Convert Word to HTML- and some text are at wrong place

Hi there

I used aspose word to convet Word files to HTML format
I found that there are some texts are at wrong place in the result.
(At the table of 2nd and 3rd pages)

Please check my code and the attachment.

try
{
    Document doc = new Document("20141008 Pusheen表格格.docx");
    Document pageDoc;
    LayoutCollector layoutCollector;
    DocumentPageSplitter splitter;
    ByteArrayOutputStream output = new ByteArrayOutputStream();
    HtmlSaveOptions saveOp = new HtmlSaveOptions();
    saveOp.setExportImagesAsBase64(true);
    saveOp.setExportTextInputFormFieldAsText(false);
    saveOp.setExportTocPageNumbers(true);
    saveOp.setExportPageSetup(true);
    saveOp.setExportDocumentProperties(true);
    saveOp.setExportRelativeFontSize(false);
    saveOp.setUpdateFields(true);
    layoutCollector = new LayoutCollector(doc);
    doc.updatePageLayout();
    splitter = new DocumentPageSplitter(layoutCollector);

    byte[] outputContent;
    String outputPath = "";
    String blockId = UUID.randomUUID().toString();

    File outputDir = new File(outputPath + "/" + blockId + "/");
    if (!outputDir.exists())
        outputDir.mkdir();
    ByteArrayOutputStream testOut = new ByteArrayOutputStream();

    for (int page = 1; page <= doc.getPageCount(); page++)
    {
        System.out.println("page:" + page);
        pageDoc = splitter.getDocumentOfPage(page);
        Document onepageDoc = splitter.getDocumentOfPage(1);

        testOut.reset();
        output.reset();

        pageDoc.save(output, saveOp);
        outputContent = output.toByteArray();
        IOUtils.write(outputContent, new FileOutputStream(outputPath + "/" + blockId + "/" + page + ".html"));

    }

}
catch (Exception e)
{
    e.printStackTrace();
}

Hi Cheng,

Thanks for your inquiry. We have made a slight change in your code, removed empty paragraphs from your document before converting it to HTML. Now the output consists of two pages, please find attached the resultant HTML documents for your reference. We have noticed that in fourth column of first page text characters are split on separate lines and number list in second last column is restarted from 1 on second page. Please check and confirm, so we will log the issues in our issue tracking system.
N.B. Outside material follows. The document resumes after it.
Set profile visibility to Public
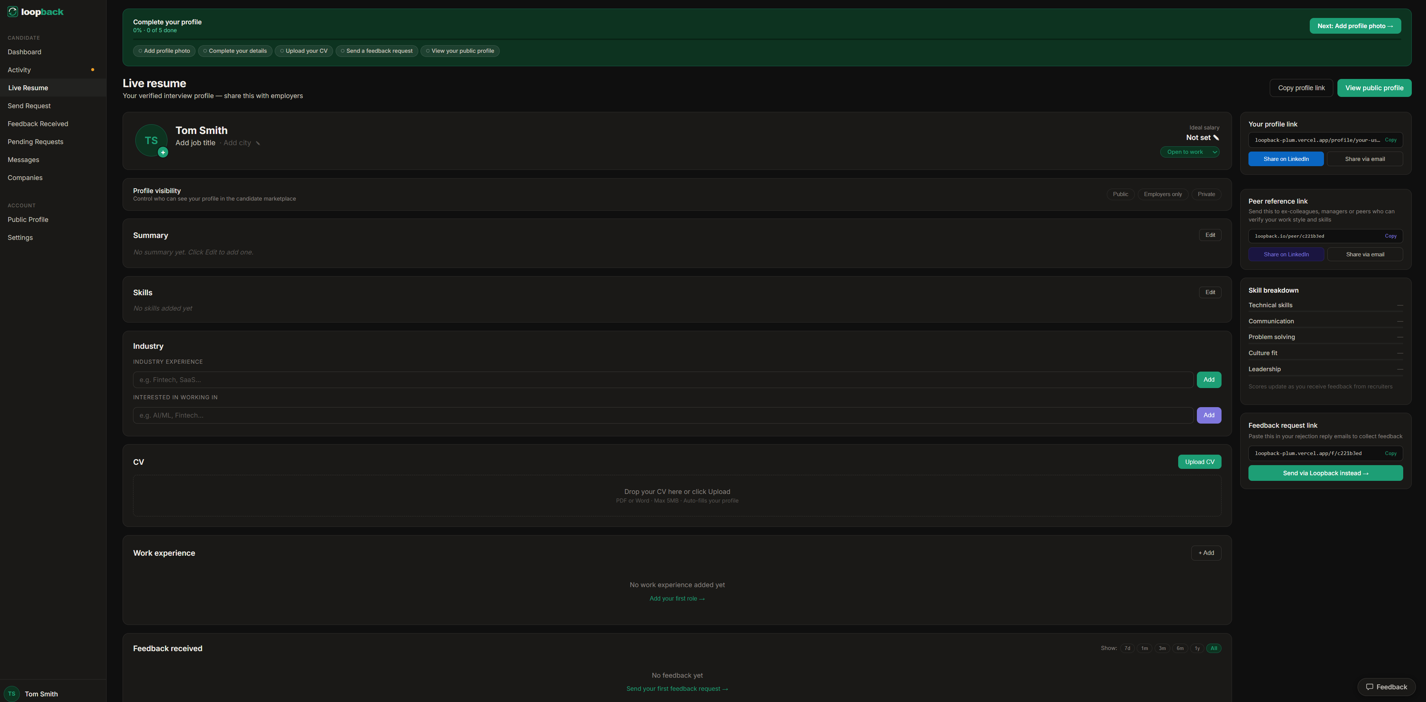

Document doc = new Document("20141008+Pusheen表格格.docx");
// "D:/Downloads/MAYJIANG_HAWAY_Improvement_2+2011.03.01.doc");
for (Paragraph paragraph : (Iterable)doc.getChildNodes(
NodeType.PARAGRAPH, true))
{
    if (paragraph.toString(com.aspose.words.SaveFormat.TEXT).trim().equals(""))
    {
        if (paragraph.hasChildNodes())
            continue;
        paragraph.remove();
    }
}

Best Regards,

Hi

With the change of the code, the issue you mentioned exists,
along with the other issue that the splitting of the table across 2 pages is different from the original Word file.

I would like to take the issue of number-list restarting to another post, for tracking separately.
The numbering after page splitting is different from origin Word file

Hi Cheng,

Thanks for your feedback. We have logged a ticket WORDSJAVA-1564 against word splitting issue on multiple lines in our issue tracking system for further investigation and rectification. We will notify you as soon as it is resolved.

We are sorry for the inconvenience.

Best Regards,